▶ **Prompt 1**
Reproduce the passage about TV phone-in quizzes word for word, starting with "Nowadays, of course, the" and going on through "actor Tom Hanks?".
▶ **Prompt 2**
From the passage about TV phone-in quizzes, render this sentence in Spanish: "Lines close at 3pm but we’ll still leave the lines open so we can fleece you for more money and, let’s face it, if you do call after, then you deserve to be robbed."

▶ **Text provided**
+===+

Nowadays, of course, the BBC doesn’t run competitions anymore after a series of ‘scandals’ revealed that some of them were rigged, and commercial channels have expensive phone and text quiz questions that are so mind-numbingly easy that it is an insult to the intelligence to actually pick up a phone and answer them. Here is an actual question that I saw on a TV show recently:
What nationality is the actor Tom Hanks?
a) Irish
b) Russian
c) American
d) French
There then follows about five paragraphs of small print along the lines of:
Calls will cost £1.50 from a landline but calls from a mobile will cost so much more that you will have to go without Heat magazine and fake tan for a month when your bill comes through and you realise how much you have pissed away on a stupid quiz that you stand little to no chance of winning. Lines close at 3pm but we’ll still leave the lines open so we can fleece you for more money and, let’s face it, if you do call after, then you deserve to be robbed. If anyone phones in and answers A, B, or D, then we will immediately send social services round to your house and remove your children. Judges’ decision is final. Now, quick, put the phone down and start watching again; we have an item about a girl who crocheted a life-size model of her father in the hope that it would bring her parents back together.

+===+

▶ **Dataset content**
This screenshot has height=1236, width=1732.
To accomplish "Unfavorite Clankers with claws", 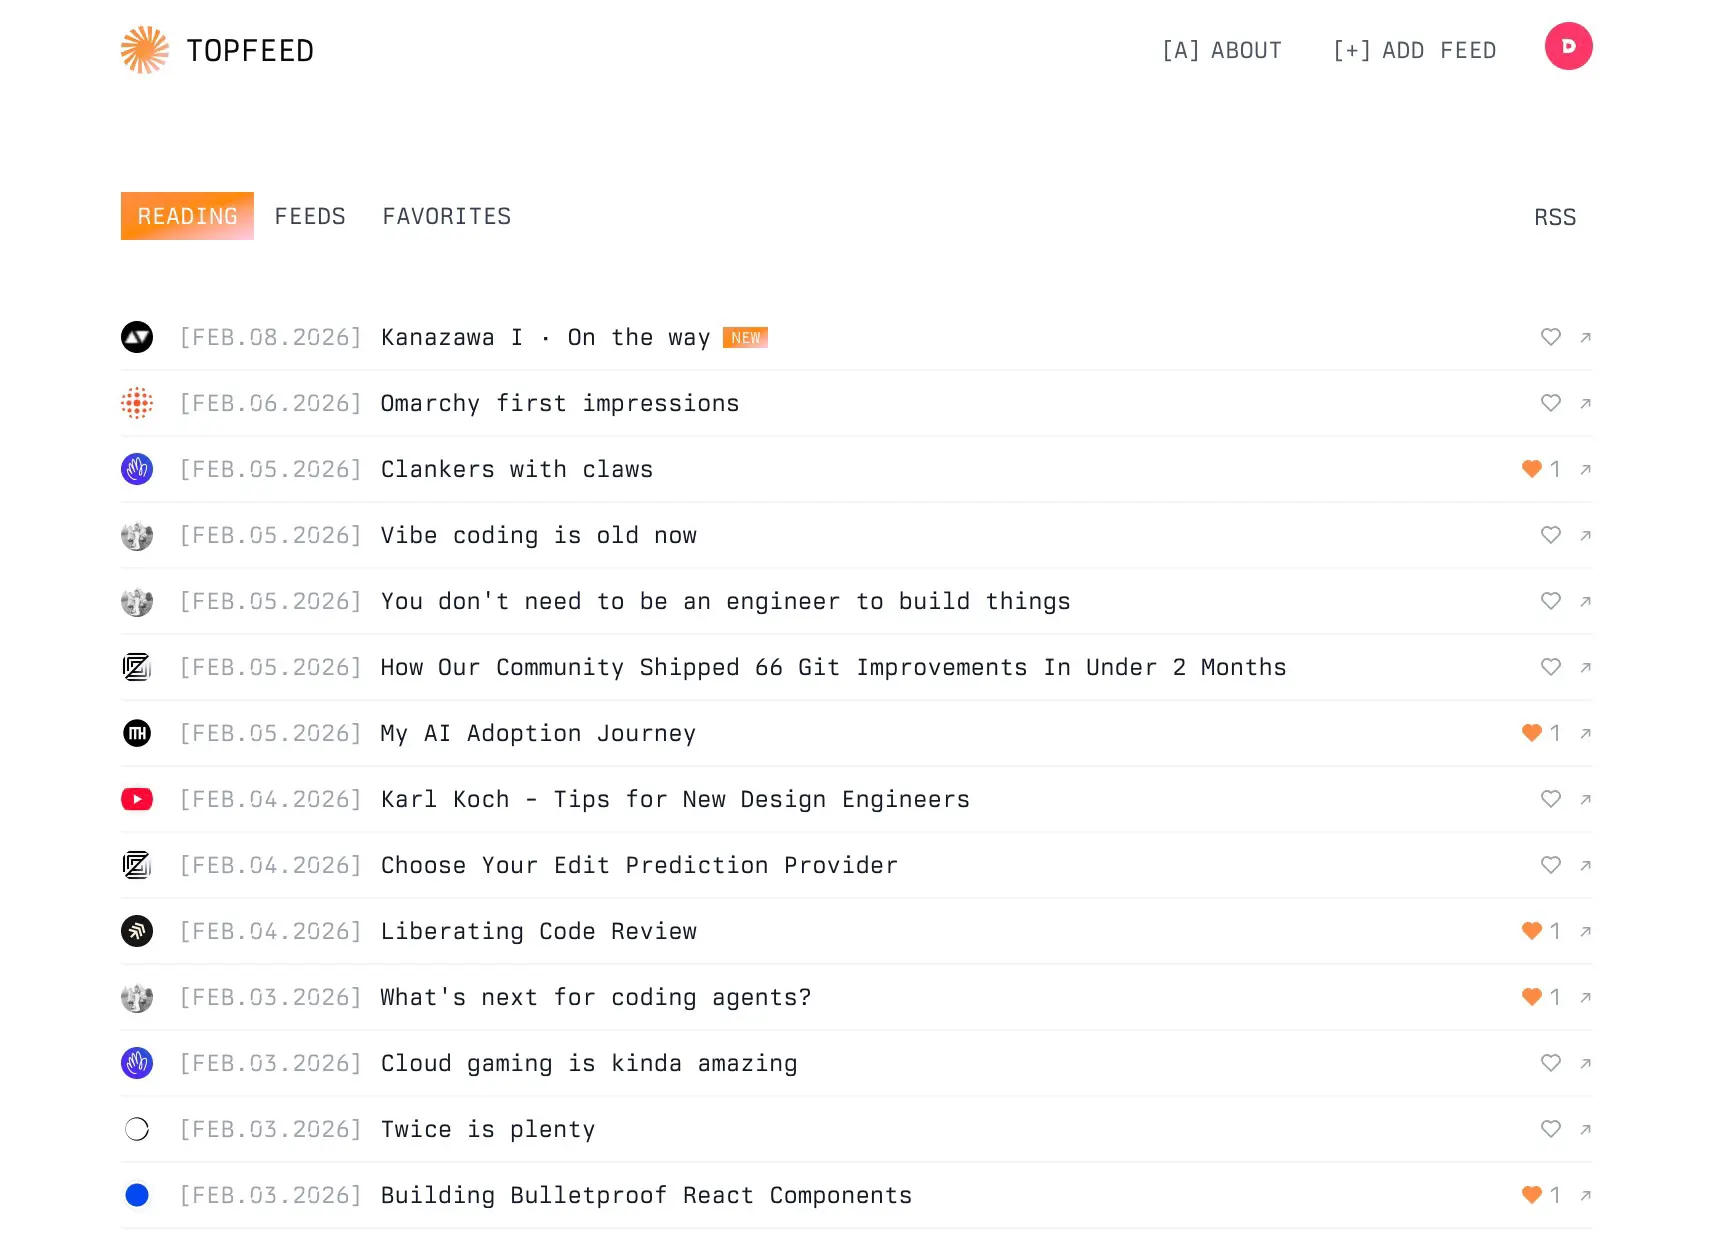I will point(1531,469).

+===+

▶ **Exercise solution 1**
Nowadays, of course, the BBC doesn’t run competitions anymore after a series of ‘scandals’ revealed that some of them were rigged, and commercial channels have expensive phone and text quiz questions that are so mind-numbingly easy that it is an insult to the intelligence to actually pick up a phone and answer them. Here is an actual question that I saw on a TV show recently:
What nationality is the actor Tom Hanks?

▶ **Exercise solution 2**
Las líneas cierran a las 3 de la tarde, pero aun así las dejaremos abiertas para poder sacarte más dinero y, seamos sinceros, si llamas después, te mereces que te roben.